DEAR KENNEWICK: Will they rot? Maybe eventually, but none of us will live long enough to witness it. The probability of a properly pressure treated post rotting off is small. Small enough so over my three plus decades and 15,000 buildings of experience, I’ve never experienced it happening.  Keep in mind I said “properly treated”.  There are companies who “treat” their poles but not with the right procedure and proper depth of treatment. Make sure you are purchasing a pole building with properly treated poles!

 As to the lifespan of a pole building, unless hit with an unexpected natural disaster, or the building is purposefully torn down, as long as proper maintenance of the siding and roofing is done, there would be no reason to not have the building standing hundreds of years from now.

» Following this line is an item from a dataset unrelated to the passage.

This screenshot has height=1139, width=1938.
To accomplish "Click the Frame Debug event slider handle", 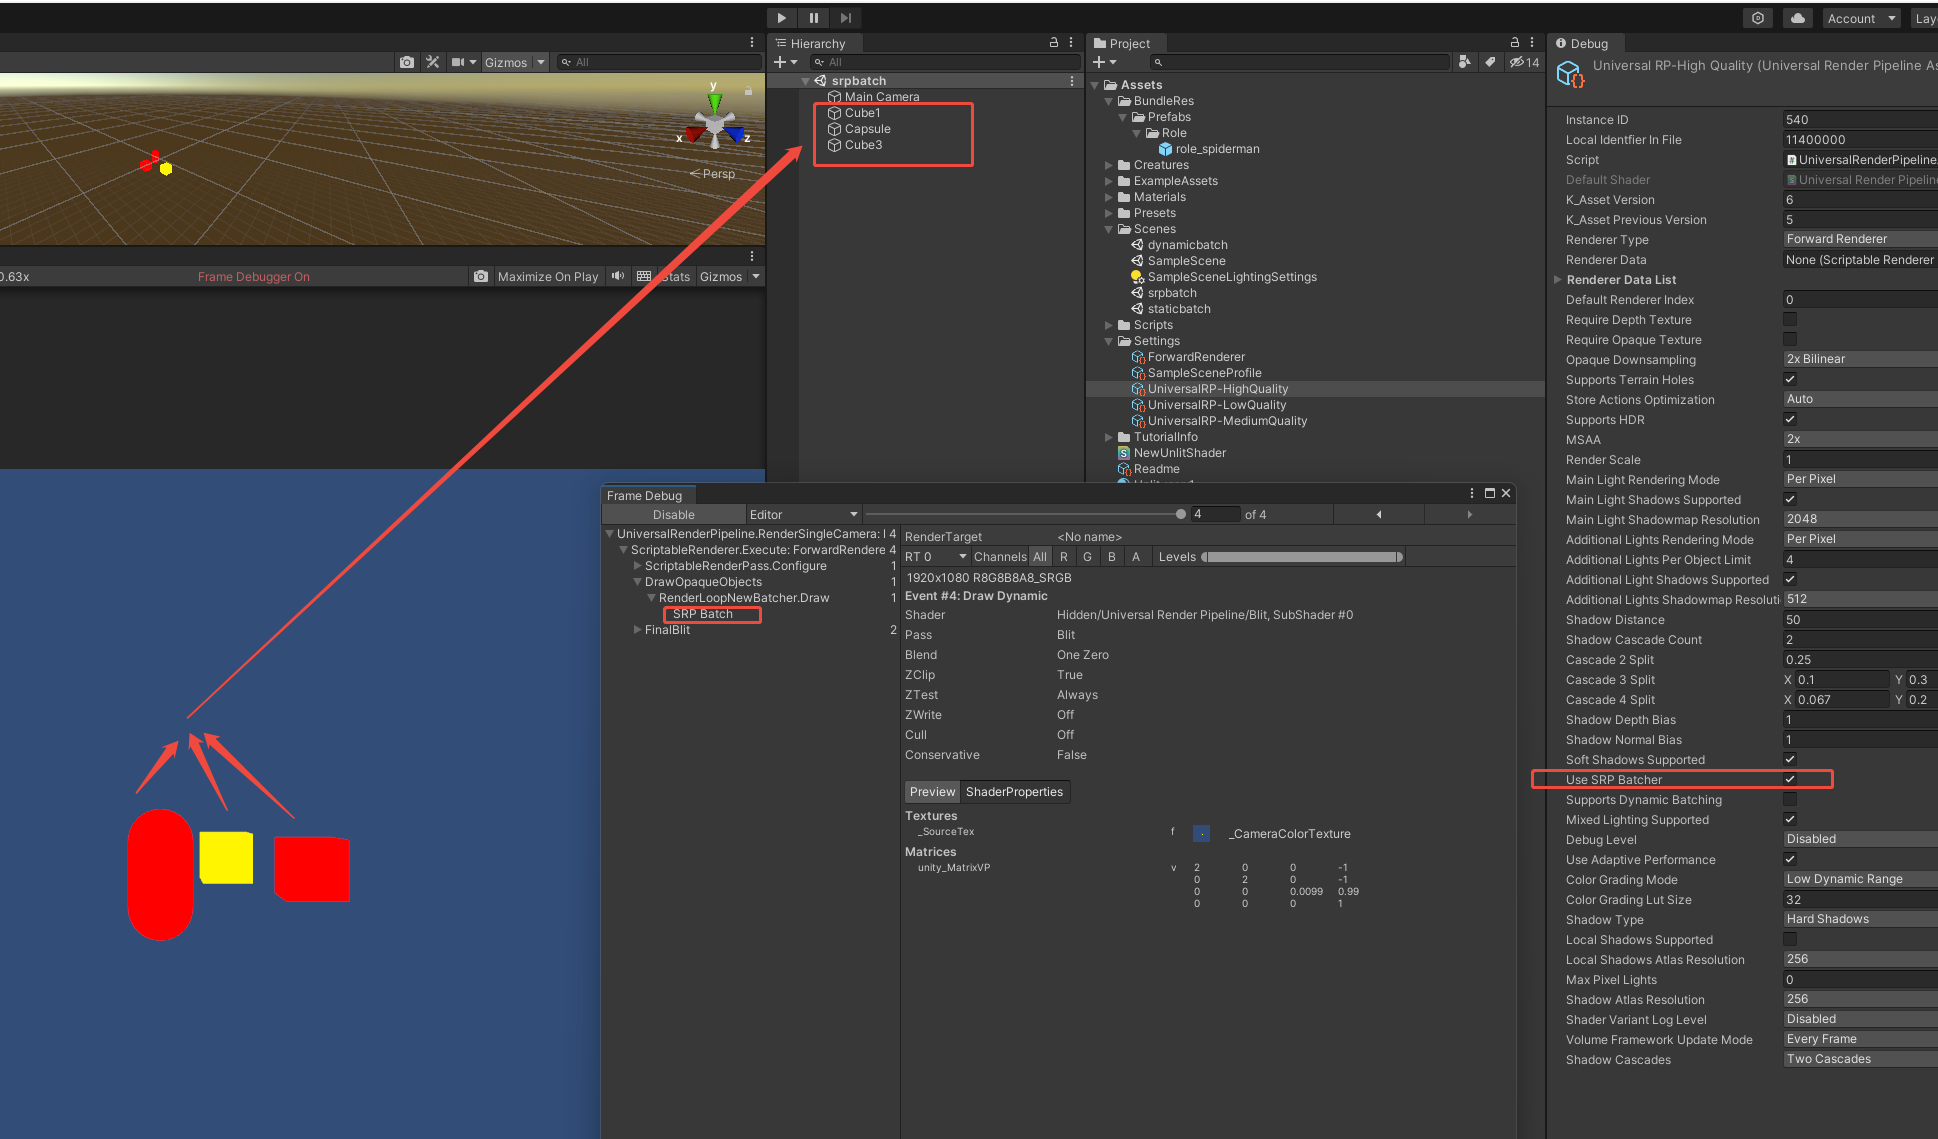I will [1181, 515].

 See also my blog about a properly treated post:

  https://www.hansenpolebuildings.com/blog/2012/10/pressure-treated-posts-2/

DEAR POLE BARN GURU: I am looking for alternatives to the standard hex head and separate washer pole building steel screw.  I have been told that Hansen Buildings has some new ideas.  Is there anywhere on the net I can research these (or other good fasteners), or do I have to contact a Hansen salesman?  I have already found Atlas International, btw.  Thanks JIM in ROCHESTER

DEAR JIM: Without knowing exactly what your objection is to the fairly industry standard screws, it is difficult to properly address the concerns you may be having. I’ve seen many alternative screws, however have yet to hear raving reports back as to ease of installation or satisfactory performance.

 Generally people who are looking for an alternative have had issues with either the neoprene rubber gasket decaying (resulting in leaks), the paint chipping off from the screw heads, or the screws themselves rusting.

 Years ago we went to using a screw which offers the ease of installation of the standard ¼” hex head – but with many improvements. Featuring EPDM gaskets, powder coating, and JS500 plating, the manufacturer guarantees these screws will outlive the steel they are attaching.

 More information on these “Diaphragm” screws is available at: https://www.lelandindustries.com/productpdfs/page%2001.pdf

DEAR POLE BARN GURU: I am constructing a pole barn with treated, round poles.  It is not clear to me however, the best method to attach roofing girts to the poles.  I have seen pictures in books of “circular spike grids” that attach to both the poles and girts, but none of the building supply places carry these here.  Do I have to notch out the poles or can I just use lag bolts or carriage bolts? Thanks! MISPLACED IN MISSISSIPPI

DEAR MISPLACED: You have just discovered one of the many reasons to not construct pole buildings using round poles – they are difficult to build with. By the time you project is completed, you will have chewed up enough extra time, energy and effort to have made paying for dimensional posts (4×6, 6×6, etc.) a bargain.

 Back to the problem at hand…flat to flat is going to give the most solid connection. I’d recommend cutting the posts to give flat surfaces at all connections. Assuming the posts are treated with preservative chemicals, be sure to wear all appropriate safety gear when cutting.

 Unless countersunk (adding more time and effort) lags or carriage bolts have heads which will protrude and cause problems when it is time to install siding.